Experts from the University of Oxford claimed in April that 56% of the general population, or 80% of current smartphone owners, would need to use a contact-tracing app for it to be effective in helping stop the coronavirus.

Speaking to the BBC earlier this year, Professor Christophe Fraser, a member of the modelling team which advised the NHS on the contact tracing app, said this was “a very ambitious target”.

But he added that the app would still have an effect if fewer people downloading it, with his team estimating that one infection could be averted for every one to two users.
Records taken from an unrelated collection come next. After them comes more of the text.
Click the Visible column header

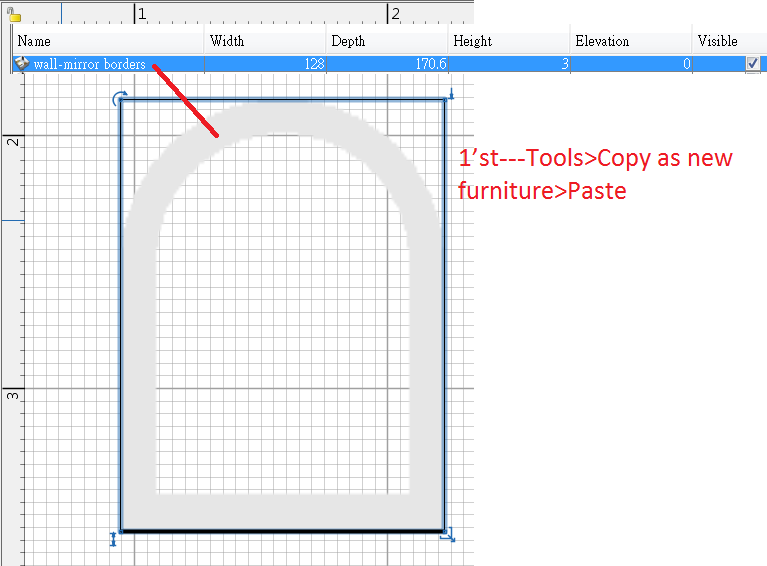730,41
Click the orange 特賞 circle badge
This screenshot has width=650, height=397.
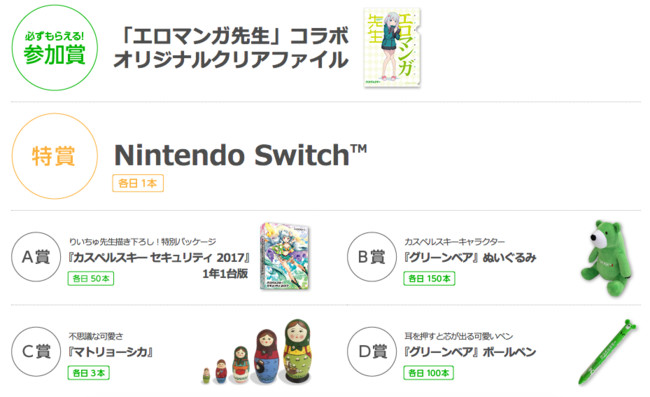pos(55,156)
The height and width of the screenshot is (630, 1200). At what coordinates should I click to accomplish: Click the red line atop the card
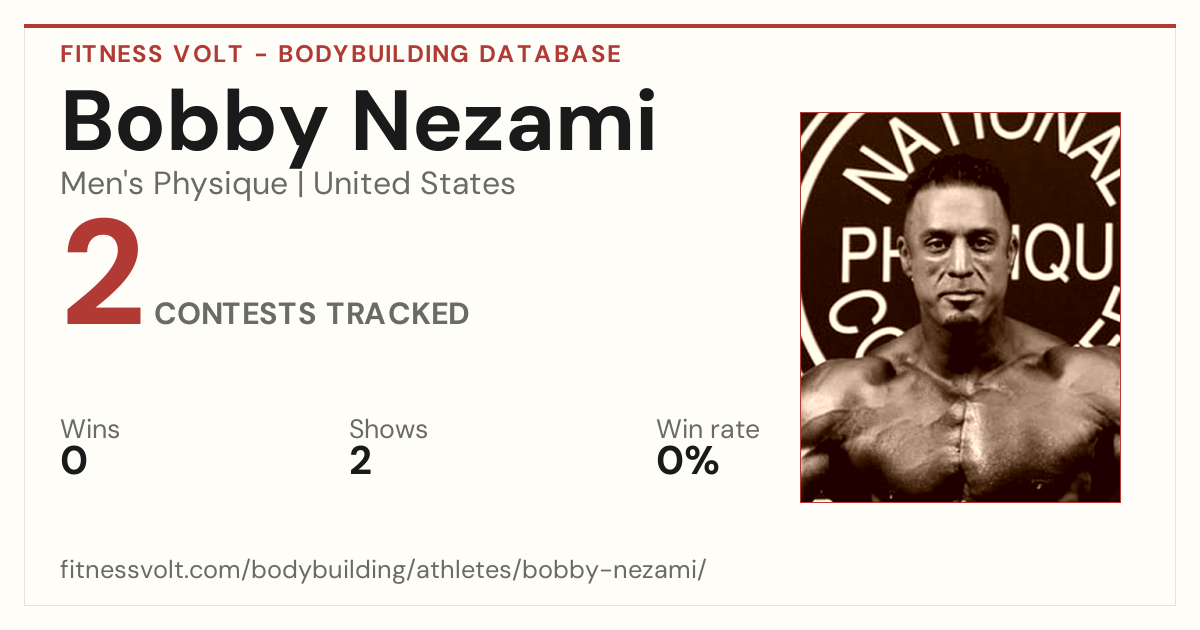click(x=600, y=26)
The app, which tracks who a user has been in contact with using anonymous bluetooth data, has now been downloaded 19 million times since it went live on 24 September, according to the Department of Health and Social Care (DHSC).

These latest figures came alongside an announcement of the latest updates to the app, which included improvements to its accuracy and fixes to prevent incorrect exposure notifications.

Following its launch, some users complained that they had received notifications from the app telling them to self-isolated which later disappeared.

But, a DHSC spokesperson insisted such messages were “default privacy notifications from Apple and Google, who provide the underlying framework on which this and many other countries’ Bluetooth contact tracing apps are based.”

The most recent update has reportedly improved the app’s ability to judge the distance between users and so better estimate when there is a risk of infection. 

Gaby Appleton, director of product for NHS Test and Trace, said she hoped these changes would “make it as simple as possible to keep users and their loved ones safe”.

“We are thrilled that over 19 million people have chosen to download the app to help protect their loved ones while preserving their privacy, and that over 680,000 QR codes have been created by businesses to support digital contact tracing,” she continued.

The DHSC also announced that the NHS Covid-19 app, which currently only operates in England and Wales, will soon become interoperable with contact tracing apps in Scotland, Northern Ireland, Jersey and Gibraltar.

Under a proposed system set to be launched in November, users who test positive on any of the apps can choose to upload their anonymous Bluetooth key to all app users across the UK.